THE following paper exhausts no part of the subject: it simply embodies the substance of my notes of conversations which I have had with Manx men and Manx women, whose names, together with such other particulars as I could get, are in my possession. I have mostly avoided reading up the subject in printed books; but those who wish to see it exhaustively treated may be directed to Mr. Arthur W. Moore's book on The Folklore of the Isle of Man, to which may now be added Mr. C. Roeder's Contributions to the Folklore of the Isle of Man in the Lioar Manninagh for 1897, pp. 129-91.

For the student of folklore the Isle of Man is very fairly stocked with inhabitants of the imaginary order. She has her fairies and her giants, her mermen and brownies, her kelpies and water-bulls.

The water-bull or tarroo ushtey, as he is called in Manx, is a creature about which I have not been able to learn much, but he is described as a sort of bull disporting himself about the pools and swamps.
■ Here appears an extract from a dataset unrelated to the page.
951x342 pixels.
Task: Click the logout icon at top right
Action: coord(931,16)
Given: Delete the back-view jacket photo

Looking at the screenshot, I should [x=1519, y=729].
For instance, I was told at the village of Andreas, in the flat country forming the northern end of the island, and known as

the Ayre, that there used to be a tarroo ushtey between Andreas and the sea to the west: it was before the ground had been drained as it is now. And an octogenarian captain at Peel related to me how he had once when a boy heard a tarroo ushtey the bellowings of the brute made the ground tremble, but otherwise the captain was unable to give me any very intelligible description. This bull is by no means of the same breed as the bull that comes out of the lakes of Wales to mix with the farmers' cattle, for there the result used to be great fertility among the stock, and an overflow of milk and dairy produce, but in the Isle of Man the tarroo ushtey only begets monsters and strangely formed beasts.
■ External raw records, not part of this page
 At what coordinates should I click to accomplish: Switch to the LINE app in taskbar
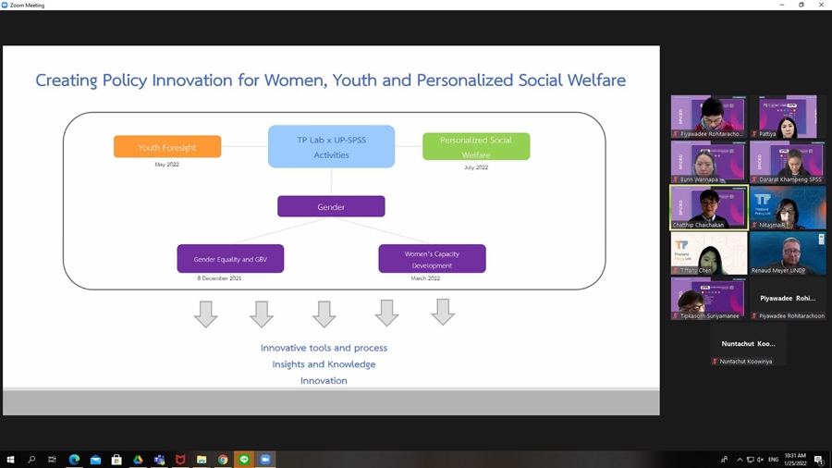(244, 460)

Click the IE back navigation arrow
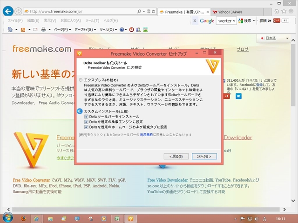click(x=7, y=11)
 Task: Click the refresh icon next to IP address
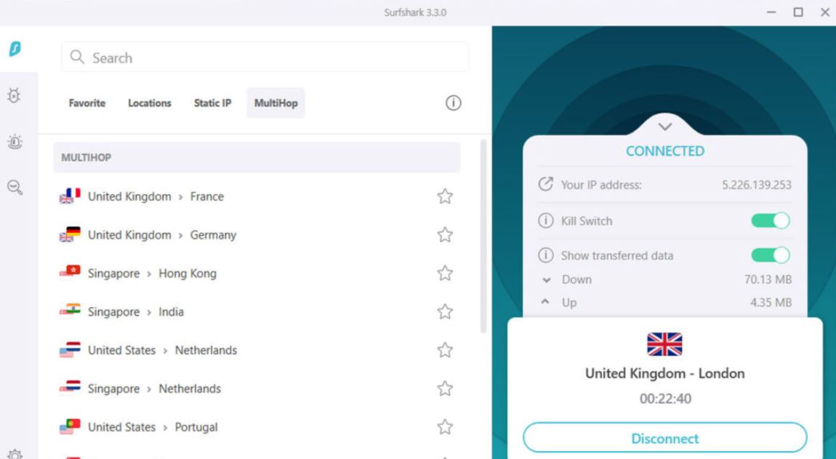point(545,184)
The kelpie, or, rather, what I take to be a kelpie, was called by my informants a glashtyn; and Kelly, in his Manx Dictionary, describes the object meant as 'a goblin, an imaginary animal which rises out of the water.' One or two of my informants confused the glashtyn with the Manx brownie. On the other hand, one of them was very definite in his belief that it had nothing human about it, but was a sort of grey colt, frequenting the banks of lakes at night, and never seen except at night.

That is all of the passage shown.